O mercado de crédito no Brasil é uma estrutura não eficiente, que não maximiza o bem-estar. Condições para um mercado eficiente, como transparência e contratos completos (inclui a definição clara de obrigações, prazos e riscos) não são observados. Há também um problema dinâmico, como o crédito é procíclico, este ano, vai agravar a desaceleração da economia e aumentar ainda mais a inadimplência. Nos últimos meses, o volume de concessões está caindo.
Outro paralogismo é atribuir às margens (spreads) elevadas à concentração bancária. Todavia, o balanço do ano passado mostra que a receita de operações de crédito dividida pela carteira de crédito foi de 15,4% para os cinco maiores bancos e de 20,2% para o resto do sistema. O problema não é concentração.
Todas as taxas são absurdamente elevadas, tanto dos cinco maiores como do resto do sistema. Os tomadores de crédito pagaram o equivalente a 9,4% do PIB (R$ 1,1 trilhões) no ano passado. Não seria um número ruim se os recursos tomados estivessem sendo canalizados para investimentos que rendessem mais do que os juros, mas não é o caso.
Um destaque é que parte considerável dos juros pagos são para impostos. Enquanto, alguns países subsidiam o crédito, no Brasil ele é tributado pesadamente. Em algumas operações a parte do Leão é maior do que a parte da instituição financeira.
Algumas medidas para melhorar a dinâmica do crédito são inócuas. Uma é a aprovação do crédito consignado privado, que tem como garantia parte do saldo do Fundo de Garantia por Tempo de Serviço (FGTS). A publicidade diz que o crédito mais barato pode ser usado para liquidar dívidas mais caras. É fato, mas é outro paralogismo. É mais eficiente liberar o saldo sem a necessidade de pagar juros e IOF.

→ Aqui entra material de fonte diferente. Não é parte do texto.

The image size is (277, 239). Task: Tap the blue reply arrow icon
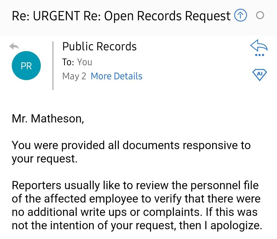pyautogui.click(x=259, y=45)
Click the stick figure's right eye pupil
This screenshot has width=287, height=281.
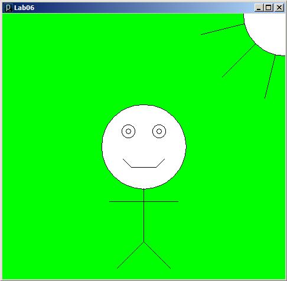pyautogui.click(x=159, y=131)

As duas propostas deste artigo podem ser aplicadas de imediato, só dependem do Banco Central do Brasil. Uma é de contratos mais completos, compensando as regras que facilitam a execução de garantias com regras de precificação e de renegociação de dívidas, regulando e parametrizando a lei 14.131, além de reformular o cadastro positivo. Deve-se equilibrar as relações entre tomadores e instituições financeiras para evitar distorções.

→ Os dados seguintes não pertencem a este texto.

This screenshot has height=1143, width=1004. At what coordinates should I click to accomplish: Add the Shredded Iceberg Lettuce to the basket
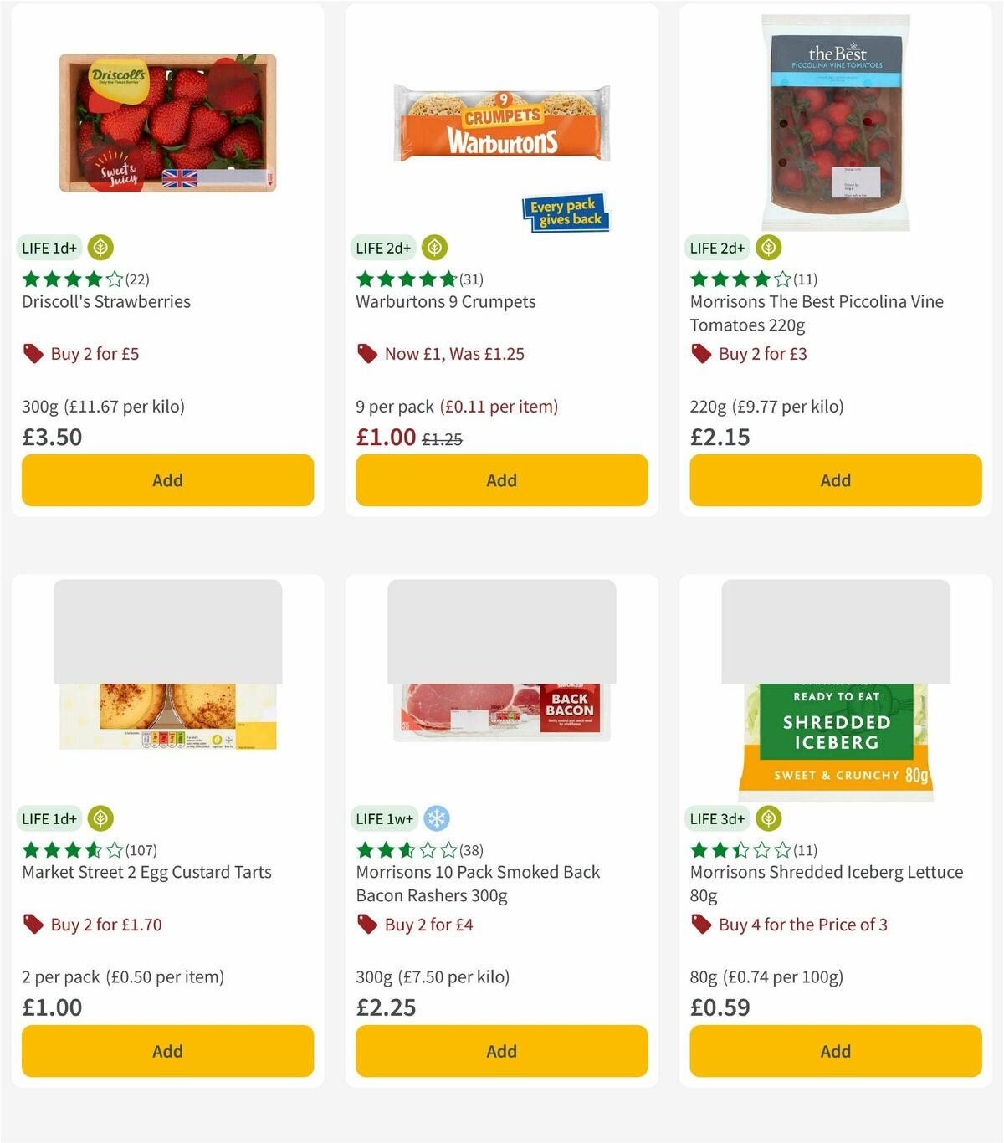835,1051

A outra é mais transparência. O tomador de crédito, em quase todos os contratos, é informado de quatro taxas diferentes, taxa efetiva mensal, taxa efetiva anual, custo efetivo mensal e custo efetivo anual. A sua interpretação demanda conhecimentos que apenas uma minoria da população detém. Deve ser informado sobre taxas cobradas se tiver problemas de liquidez e sobre sua avaliação de risco de crédito.
A nota de crédito do Banco Central do Brasil subestima a inadimplência e o custo dos recursos e superestima as concessões e o total do crédito. Não inclui o IOF, que é responsabilidade da pessoa jurídica que concede o crédito. Transparência é um dos pilares de mercados eficientes. Sem um bom diagnóstico não é possível uma boa terapia.
Há mais que pode ser feito para melhorar o quadro: redesenhar a tributação, remover o entulho inflacionário, reduzir a cunha financeira e rever o extrativismo fiscal. Todavia, as duas propostas seriam um passo importante e podem ser implantadas de imediato com benefícios para os tomadores, os intermediários financeiros e o Brasil.